Читаем Царь Дмитрий - самозванец полностью

Впрочем, многие находили в соседстве двух столиц большое удобство. К постоянным военным стычкам привыкли, да и схватки в поле быстро прекратились, войску Шуйского оставалось только на оборону стен, небольшие же отряды Димитрия хорохорились в поле не по приказу, как я понимал, а чтобы показать удаль молодецкую — носились туда-сюда, выкликали желающих на бой, выкрикивали всякие слова бранные, иногда пускали стрелы, от их свиста жители московские отмахивались, как от комариного писка. Зато всегда можно было съездить в богатое и веселое Тушино. Простому человеку это, конечно, ни к чему, у него своих забот хватает, вот разве что прикупить чего, для двора же царского, дьяков, воевод поездки в Тушино превратились в своеобразную забаву. Не ту, что во времена давние гнала храбрецов в Слободу Александрову на пиры царские, дело это было безопасным и весьма прибыльным. Многие действительно переходили на службу к Димитрию, другие же только обещали, брали жалованье вперед, усаживались за стол пиршественный, а проспавшись на следующее утро, спешили обратно ко двору царя Василия Шуйского. Нет, они не винились за задуманное предательство, они даже похвалялись тем жалованьем, которое им пообещал Димитрий, и требовали у Шуйского большего за сохранение верности. Шуйский, скрепив сердце, давал, зная, что ведь обманут, подлецы, но не давать тоже нельзя — совсем без людей останешься. Было таких вельмож столь много, что для них особое название придумали — перелеты. Да что там вельможи русские, знатные польские и литовские паны совершенно свободно приезжали иногда в Кремль, с ведома, а подчас и разрешения Шуйского. Пировать пировали, когда еще было, чем пировать, но на службу к Шубнику никто из них не просился.

И еще одно новое слово появилось тогда на Руси — двоемыслие. Это когда на языке у человека одно, а в мыслях другое, когда на словах он клянется в верности одному государю, а служит другому, на самом же деле не служа никому, кроме самого себя. Совсем люди Господа забыли! Ведь Ему не только дела наши, но и мысли ведомы! Но ужас был даже не в этом, а в том, что это самое двоемыслие в обычай вошло, никто его не осуждал, никто не отшатывался в возмущении от двоемысла, что уж говорить, если сам Василий Шуйский воскликнул как-то в досаде: «Да думай ты, что хочешь, только говори, как положено, и мне верно служи!»

Гонец прибыл незадолго до полудня. Поклонился низко, вручил свиток, молвил: «От царя Димитрия Ивановича Всея Руси!»

На свитке было всего три слова: «Приезжай. Прошу. Димитрий». Почерк был похож, но без той божественной красивости, которая в свое время приводила в восхищение патриарха Иова. Ведь почерк божественный отличается от просто красивого всякими мелкими деталями, которые сразу и не разглядишь, даже не завитушками, а особым наклоном линий, строго выверенной и соразмерной высотой букв и знаков, когда вся строка, независимо от того что в ней написано, начинает звучать гимном Господу. В этом же почерке слышался разве что клич боевой трубы.
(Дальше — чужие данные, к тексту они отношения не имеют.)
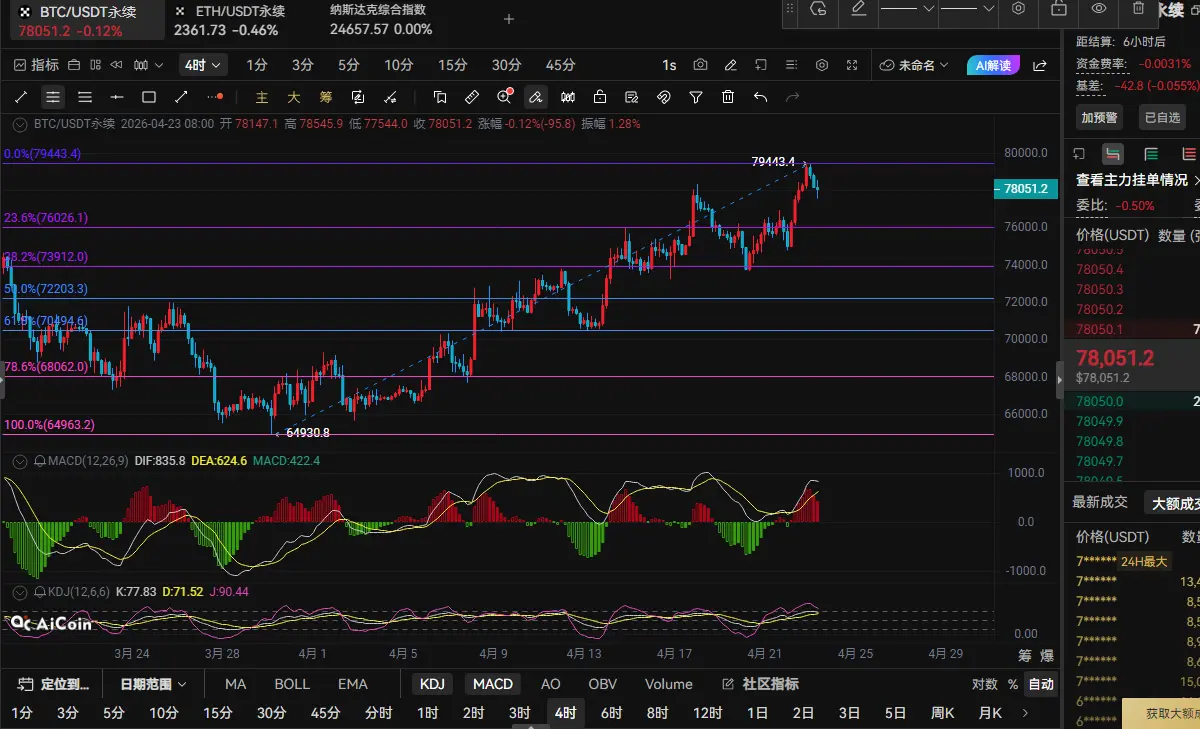Undo the last drawing action
This screenshot has height=729, width=1200.
(760, 97)
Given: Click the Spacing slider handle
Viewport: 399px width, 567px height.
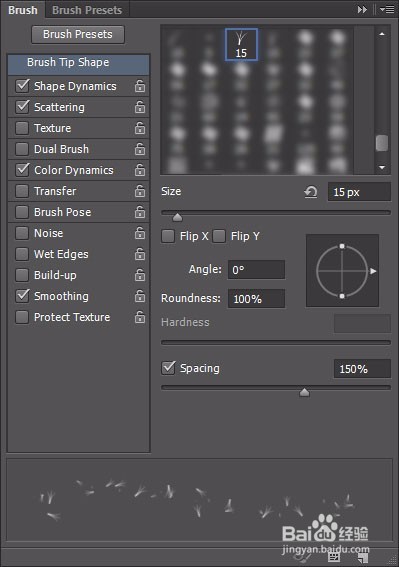Looking at the screenshot, I should pos(305,392).
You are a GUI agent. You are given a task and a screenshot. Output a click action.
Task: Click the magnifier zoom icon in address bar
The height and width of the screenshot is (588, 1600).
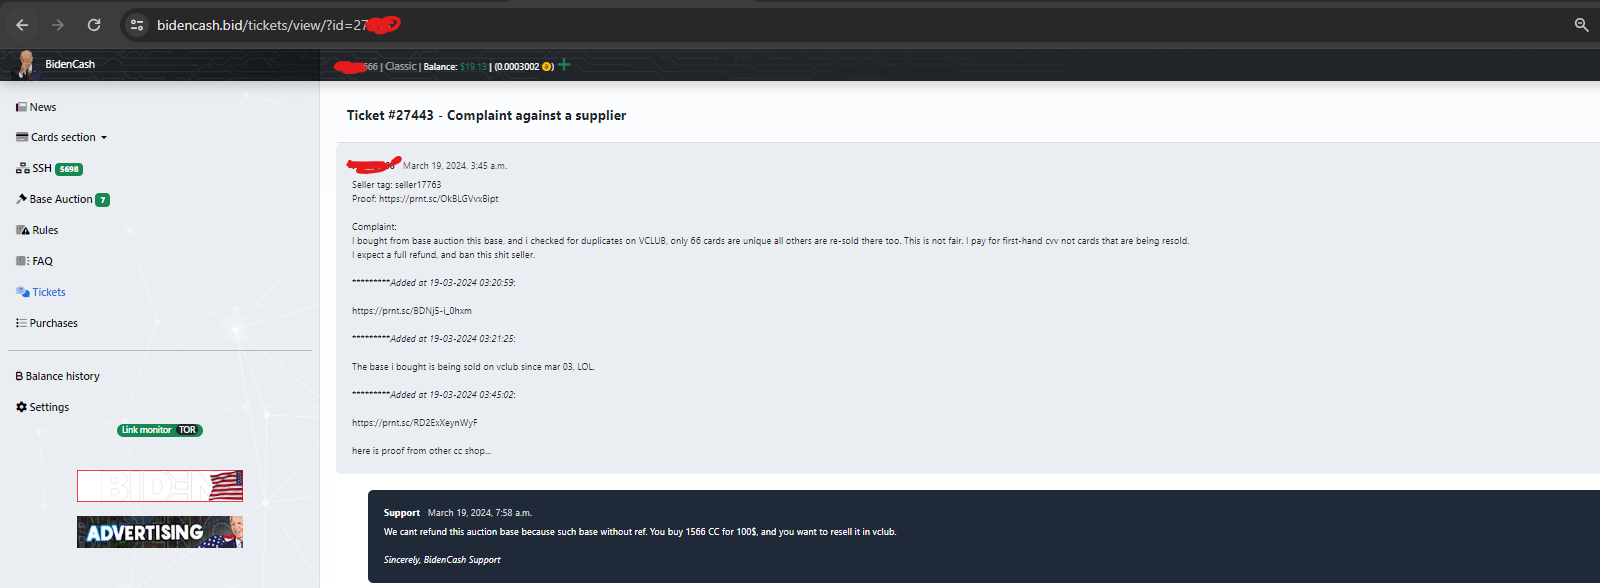(1581, 25)
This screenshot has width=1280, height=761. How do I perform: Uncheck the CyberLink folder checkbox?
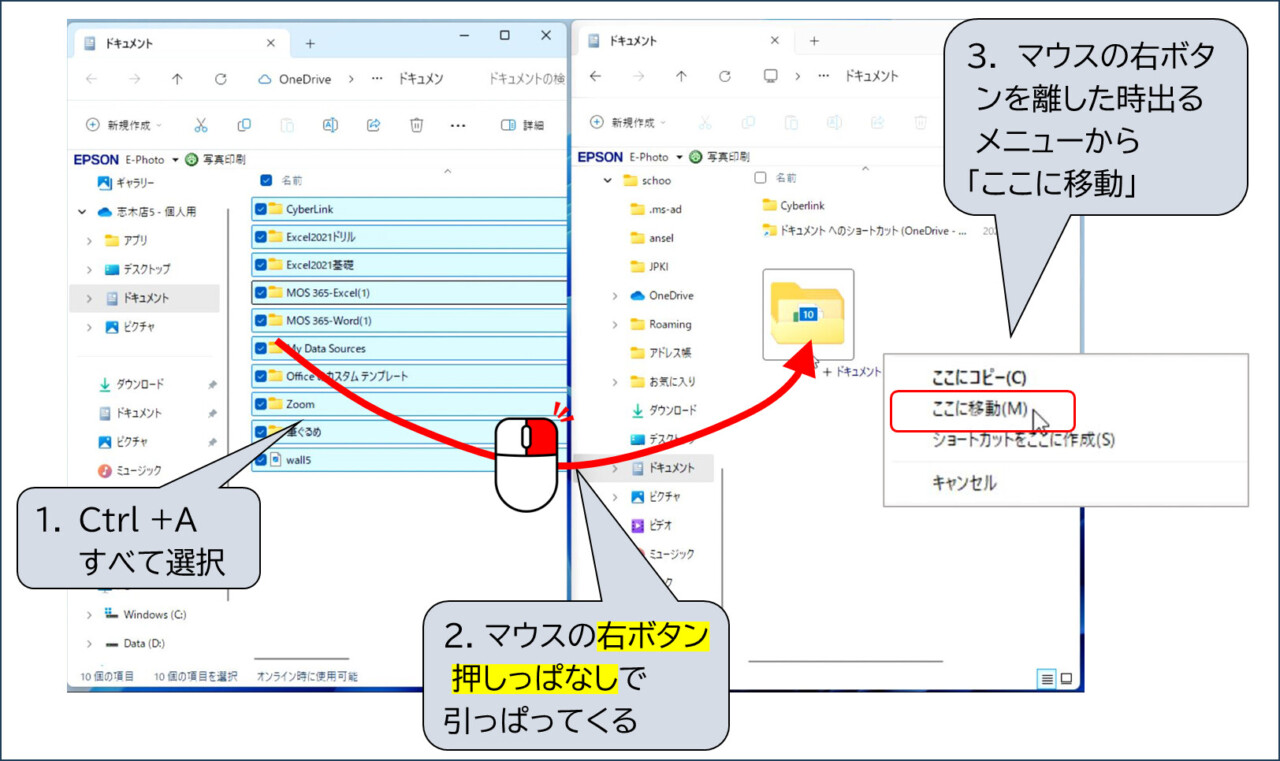(261, 209)
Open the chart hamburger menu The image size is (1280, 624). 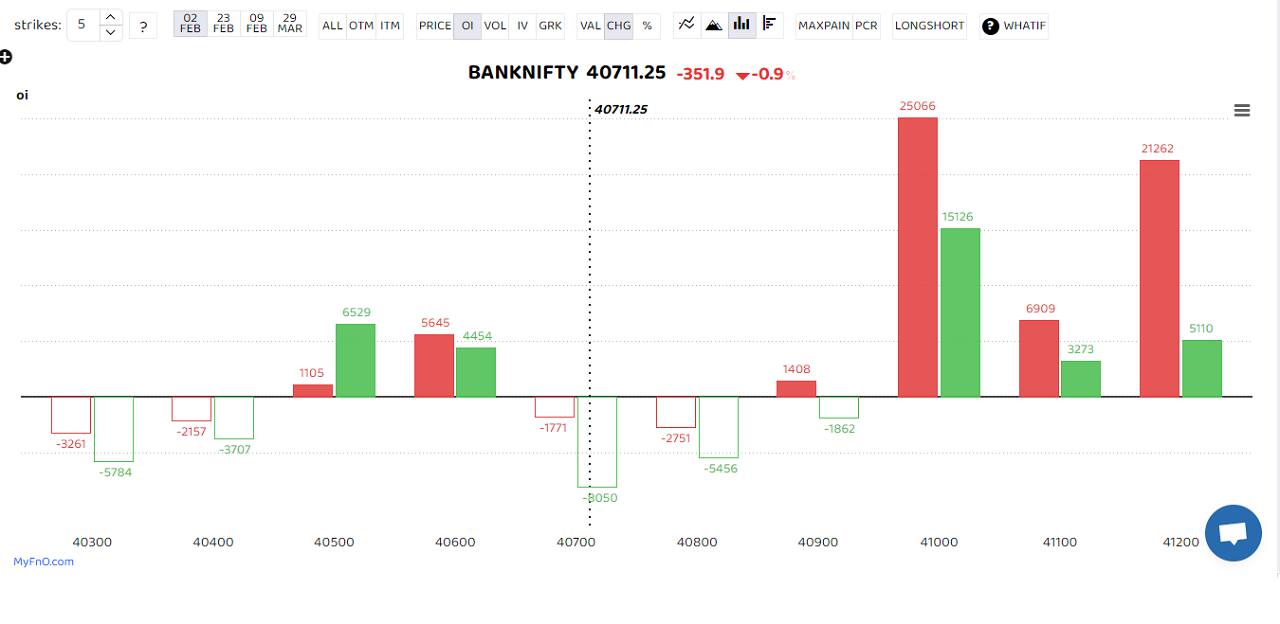[1241, 110]
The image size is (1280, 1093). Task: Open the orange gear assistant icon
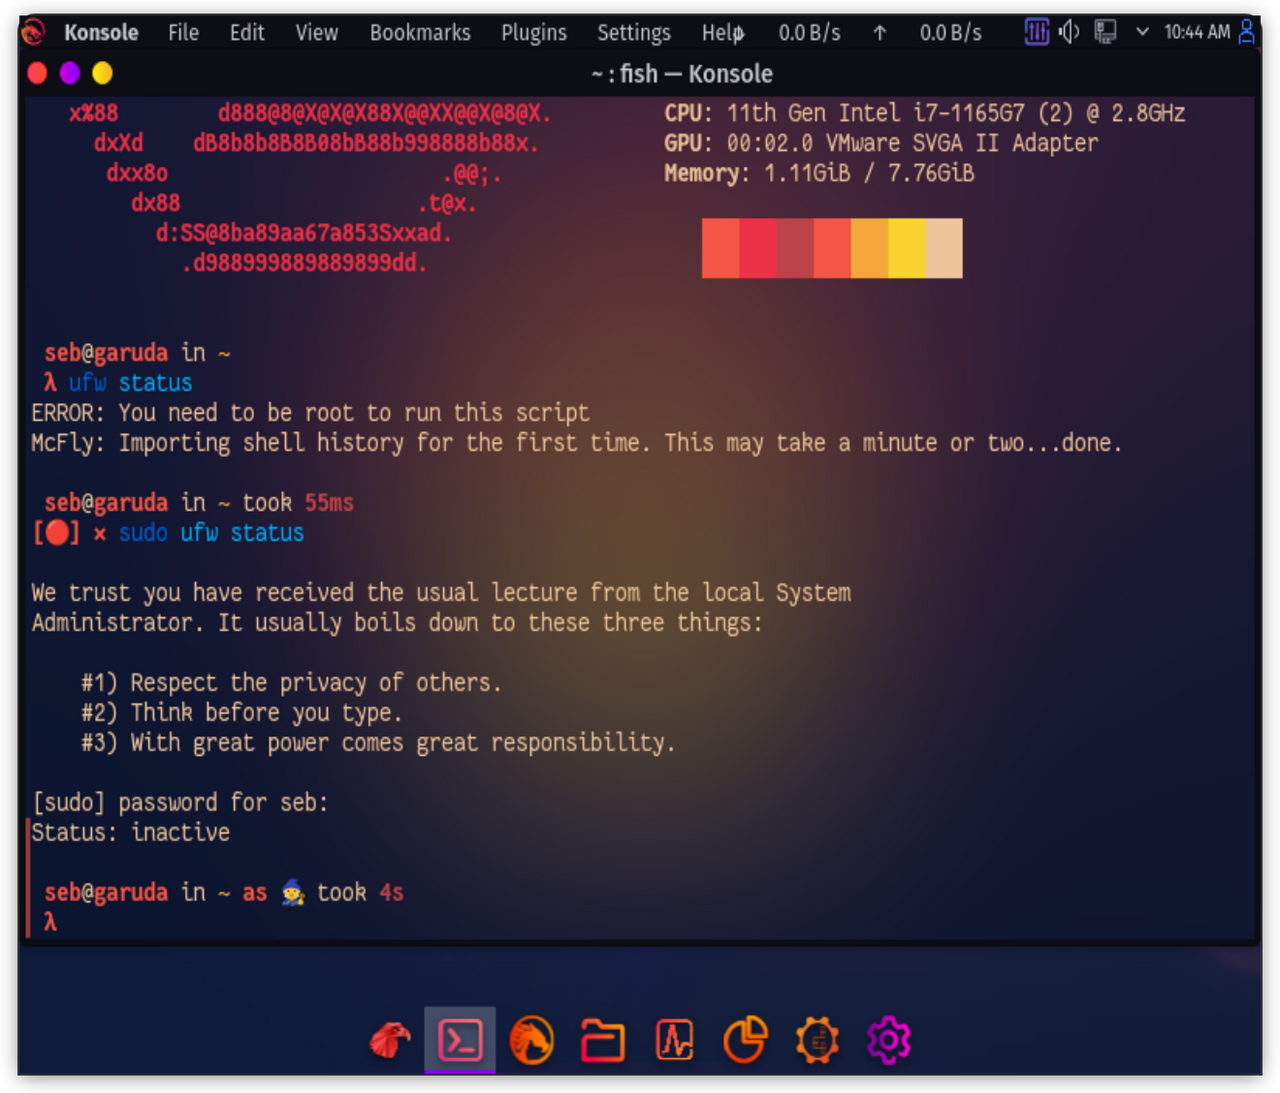coord(817,1041)
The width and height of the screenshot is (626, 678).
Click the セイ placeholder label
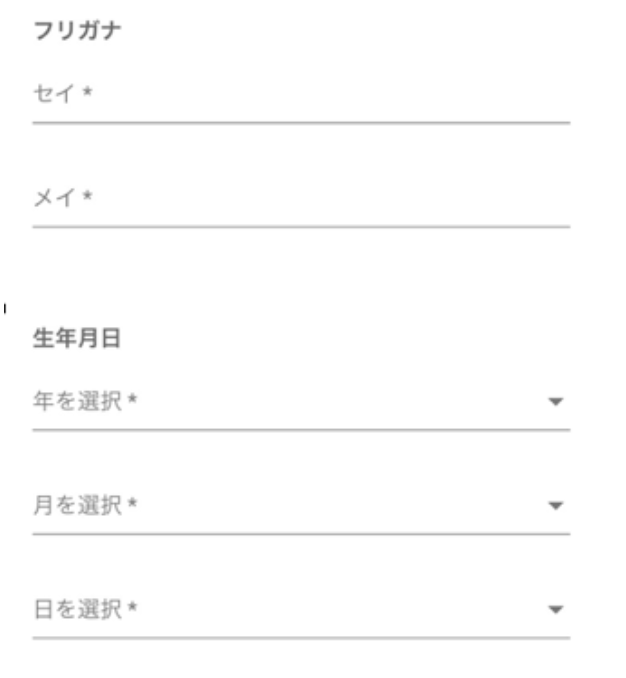pyautogui.click(x=54, y=94)
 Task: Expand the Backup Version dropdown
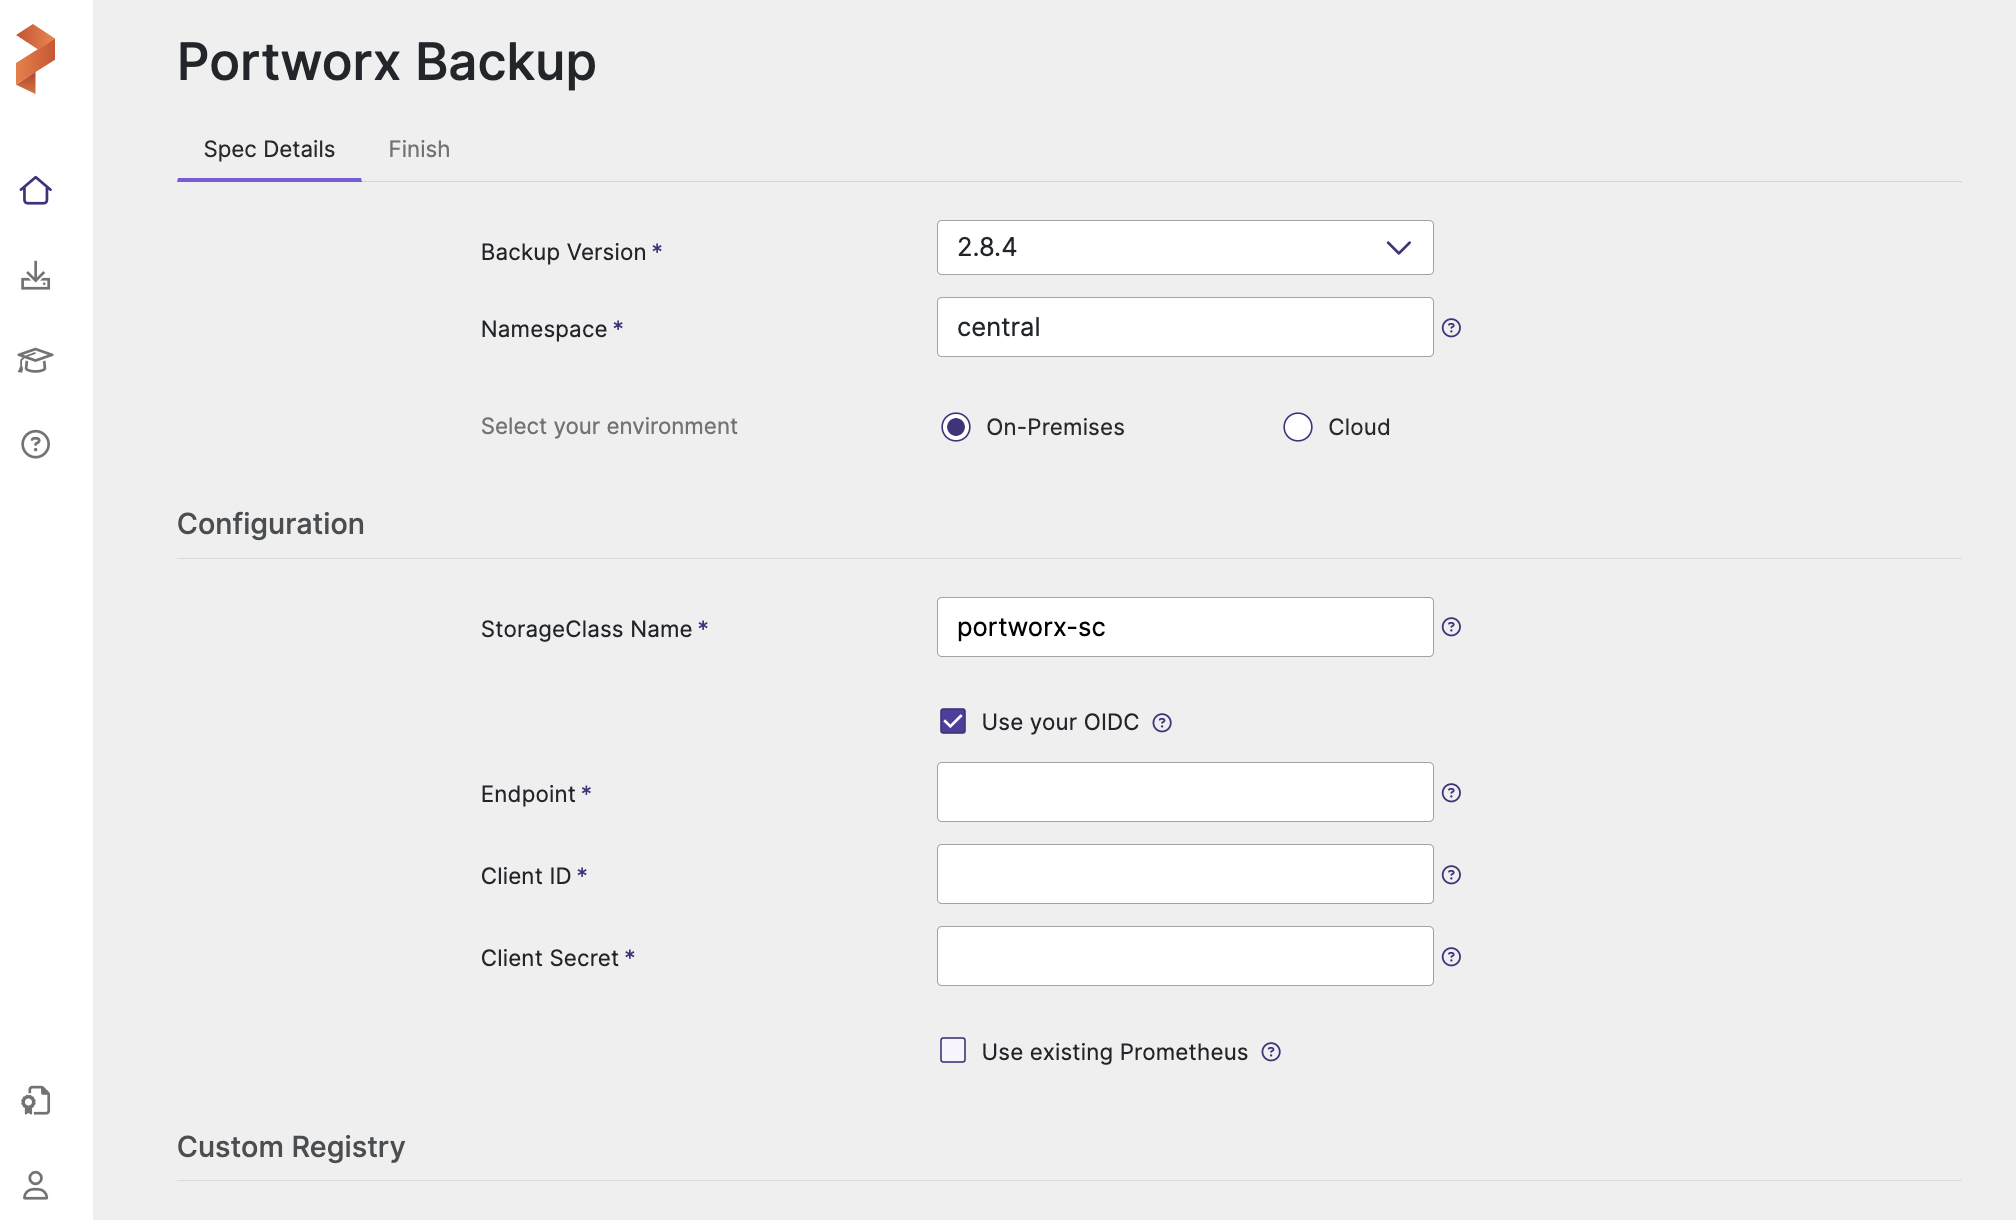pyautogui.click(x=1184, y=248)
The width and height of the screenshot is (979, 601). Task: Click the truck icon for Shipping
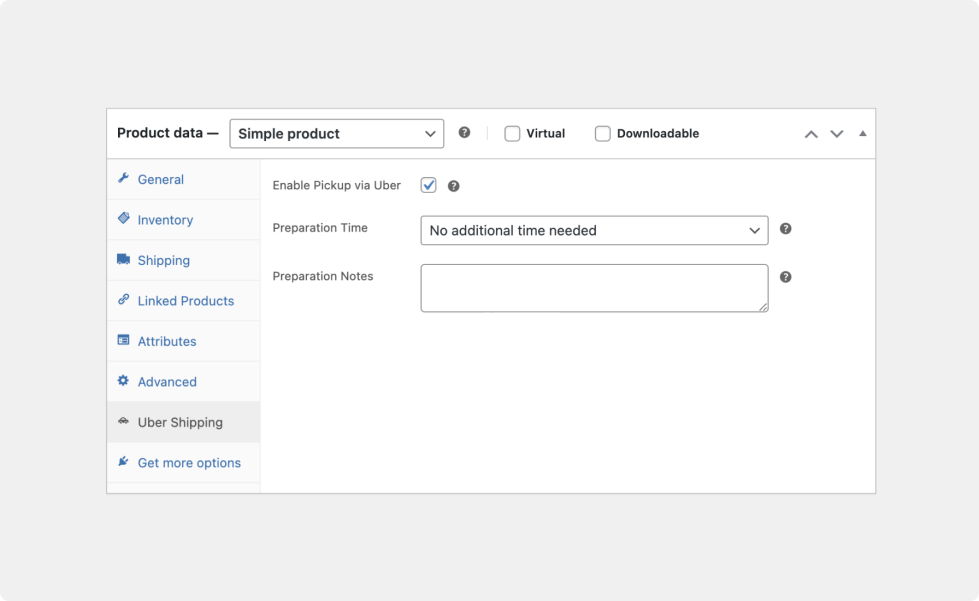[123, 260]
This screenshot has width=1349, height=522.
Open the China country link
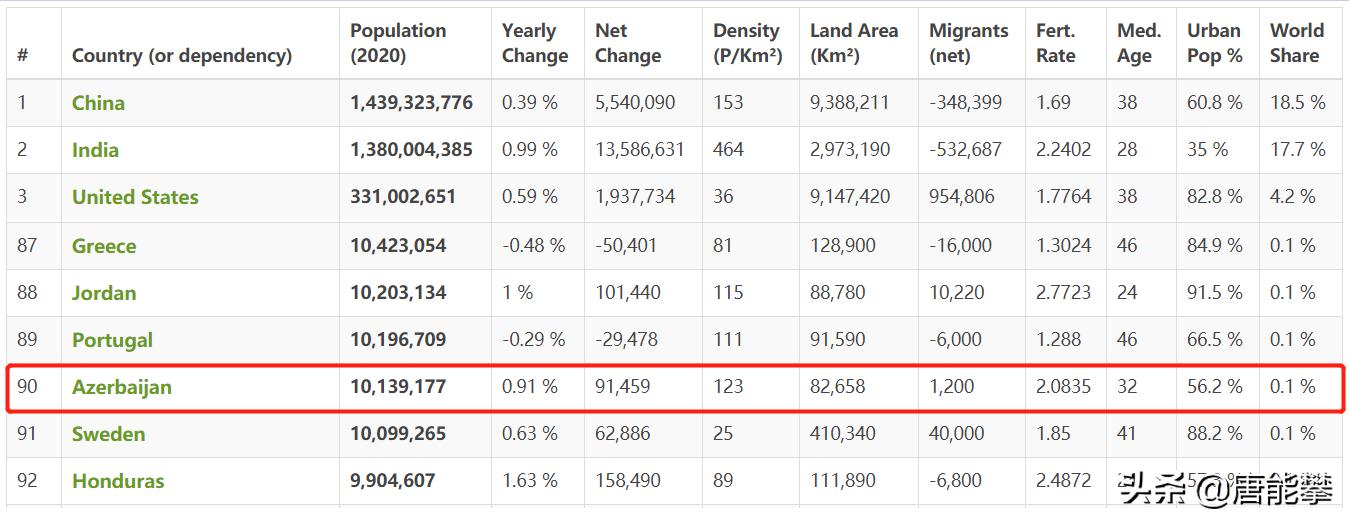[x=98, y=103]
И еще одно смутило меня — слово «прошу». Прежний Димитрий так бы не написал, ограничился бы одним словом или уж, наоборот, разогнался бы на весь свиток, все о планах и приказах.

— Приказано ответа дождаться, — донесся голос гонца.

— Передай, что завтра буду, — коротко ответил я, все еще погруженный в свои мысли.

На следующий день я в полной мере оценил описанные выше удобства от соседства двух столиц. Никто меня не задерживал, я выехал свободно со всей своей, невеликой, правда, свитой. Лишь воевода Василий Троекуров, отвечавший в тот день за ворота Кремлевские, окликнул меня: «В Тушино, князь

светлый? Доброго тебе пути. Увидишь сына моего, привет передай да пожури от моего имени — уж месяц как не виделись».